Here's the reality: 85% of visitors check your website before they visit your church.
Whether you're building a new site or updating an old one, you need to know the costs of building a church website.
You have a few options, and the costs range from basically free to thousands.
TL;DR: A strong church website doesn't have to be expensive. You’ve got three options: build it yourself, hire a pro, or lean on a volunteer. Each comes with tradeoffs in time, money, and control. Most small to mid-sized churches do best with a user-friendly builder that keeps costs low and essentials covered.
When it’s time to build your church website, you have three main options: Using a DIY builder, hiring an agency/designer, or leveraging a staff member or volunteer who already knows how to build websites.
The first is the DIY route. Builders like ChurchTrac, Wix, and Squarespace give you drag-and-drop tools so you don't need to build your whole website from scratch. They're designed for non-tech people who just want something that works efficiently. These don't include crazy customization options, such as those found in some custom church websites. But it gets the job done.

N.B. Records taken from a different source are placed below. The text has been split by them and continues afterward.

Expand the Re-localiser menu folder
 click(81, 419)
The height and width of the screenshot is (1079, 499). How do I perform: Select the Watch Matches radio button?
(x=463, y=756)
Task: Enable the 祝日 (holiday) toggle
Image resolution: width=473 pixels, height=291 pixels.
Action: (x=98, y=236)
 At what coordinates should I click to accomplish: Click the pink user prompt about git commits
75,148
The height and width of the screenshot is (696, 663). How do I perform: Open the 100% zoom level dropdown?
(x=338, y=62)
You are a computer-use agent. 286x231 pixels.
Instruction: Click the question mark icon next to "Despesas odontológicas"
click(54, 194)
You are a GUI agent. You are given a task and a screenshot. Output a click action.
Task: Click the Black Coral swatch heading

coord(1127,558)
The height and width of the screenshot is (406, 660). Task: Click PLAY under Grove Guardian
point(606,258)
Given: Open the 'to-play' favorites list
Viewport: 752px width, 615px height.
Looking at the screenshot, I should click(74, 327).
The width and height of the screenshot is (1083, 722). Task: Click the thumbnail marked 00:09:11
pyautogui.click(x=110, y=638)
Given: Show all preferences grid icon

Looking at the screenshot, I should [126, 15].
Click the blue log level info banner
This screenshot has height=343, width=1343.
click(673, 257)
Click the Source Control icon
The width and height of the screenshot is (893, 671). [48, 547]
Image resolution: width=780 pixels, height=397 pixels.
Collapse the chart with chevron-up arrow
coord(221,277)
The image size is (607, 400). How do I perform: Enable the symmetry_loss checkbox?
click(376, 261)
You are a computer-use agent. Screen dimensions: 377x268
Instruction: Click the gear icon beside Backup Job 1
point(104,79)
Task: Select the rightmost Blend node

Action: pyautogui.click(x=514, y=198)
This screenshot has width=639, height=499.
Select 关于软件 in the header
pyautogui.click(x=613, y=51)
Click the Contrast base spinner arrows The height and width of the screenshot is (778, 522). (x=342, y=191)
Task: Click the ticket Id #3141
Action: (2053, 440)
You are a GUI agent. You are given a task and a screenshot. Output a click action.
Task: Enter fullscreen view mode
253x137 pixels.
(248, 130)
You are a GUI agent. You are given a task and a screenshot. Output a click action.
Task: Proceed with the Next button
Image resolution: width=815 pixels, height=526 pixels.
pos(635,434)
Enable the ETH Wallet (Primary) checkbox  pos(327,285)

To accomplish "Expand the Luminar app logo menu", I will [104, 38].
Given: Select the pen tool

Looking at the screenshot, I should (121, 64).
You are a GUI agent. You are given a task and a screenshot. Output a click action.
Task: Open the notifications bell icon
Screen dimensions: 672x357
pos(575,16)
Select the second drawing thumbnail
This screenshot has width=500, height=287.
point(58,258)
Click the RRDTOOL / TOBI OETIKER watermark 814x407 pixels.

Option two is hiring a custom church website design agency. These are professionals who specialize in creating church websites from the ground up. They handle the look, branding, and even SEO. It's usually a smooth, hands-off process. But it comes at a cost... anywhere from a thousand to ten thousand dollars up front, plus monthly fees for updates and support.
Third, you can go the in-house route. Maybe you've got a tech-savvy volunteer or staff member who's ready to build something using WordPress or another platform. This gives you more freedom and can save you money upfront. But it also comes with risks. If that person leaves or burns out, you're stuck with a site no one knows how to manage.
So, what will all of this really cost you? Here's the Breakdown:
With Church Connect, you get a customizable church website that’s already integrated with your ChMS (no extra tools or setup needed).
Here’s what no one tells you when you start building your website: the obvious price isn’t the whole price.
You’ll need to renew your domain every year. You may pay for email hosting through a service like Google Workspace or Microsoft 365 ($6–$12/user/month). If your website platform doesn’t offer free SSL, you’ll have to secure that separately (often free now, but not guaranteed), and if your site doesn’t have one, browsers will flag it as unsafe.
It doesn’t matter how you build it or what you spend. Every church website needs to answer three questions clearly:
That means you need a clear homepage with your service times and address. Your site should look great on a phone. You need an online giving link. And make it easy for people to reach out, maybe through a digital connect card.
People also want to know who you are. A brief about page with leadership photos and a short vision statement goes a long way. If you’ve got sermon media or livestreams, include those too, but don’t bury them three clicks deep.
There’s no one-size-fits-all answer. But for most small to mid-sized churches, the best value is a DIY website builder that’s built for churches. It’s low-risk, low-cost, and gets the job done without tying you to a designer or tech volunteer.
Larger churches with a clear vision and budget may benefit from a custom build, especially if you’ve already outgrown your existing setup.
But the key is this: don’t overthink it. Don’t spend months making decisions about fonts and colors while your contact info is out of date. Focus on the people you’re trying to reach and choose the tools that help you do that well.
Hiring a professional to build your church's site can be worth the financial investment. Especially if you have nobody in your staff or congregation with web expertise.
A professionally built site has an average upfront cost of over $1,000 and has an average monthly cost of around $50-$100 to maintain. Using a DIY website builder can cost as little as $30/month. The tradeoff is often time and quality.
Some church management platforms do offer websites. ChurchTrac is one of the few that includes a website and church app builder that seamlessly integrates with it's other ChMS features.
Having a custom domain is the best practice. A domain like yourchurchname.org builds trust and makes it easy for people to find you. Free subdomains like yourchurchname.webbuilder.com look temporary, under construction, and unprofessional. Domains can be purchased from a registrar like Cloudflare for around $20/year.
Websites built on WordPress can be moved to different hosts pretty easily. Sites built on platforms like Wix or Squarespace typically need to be re-created and cannot simply be copied and pasted over to a new platform.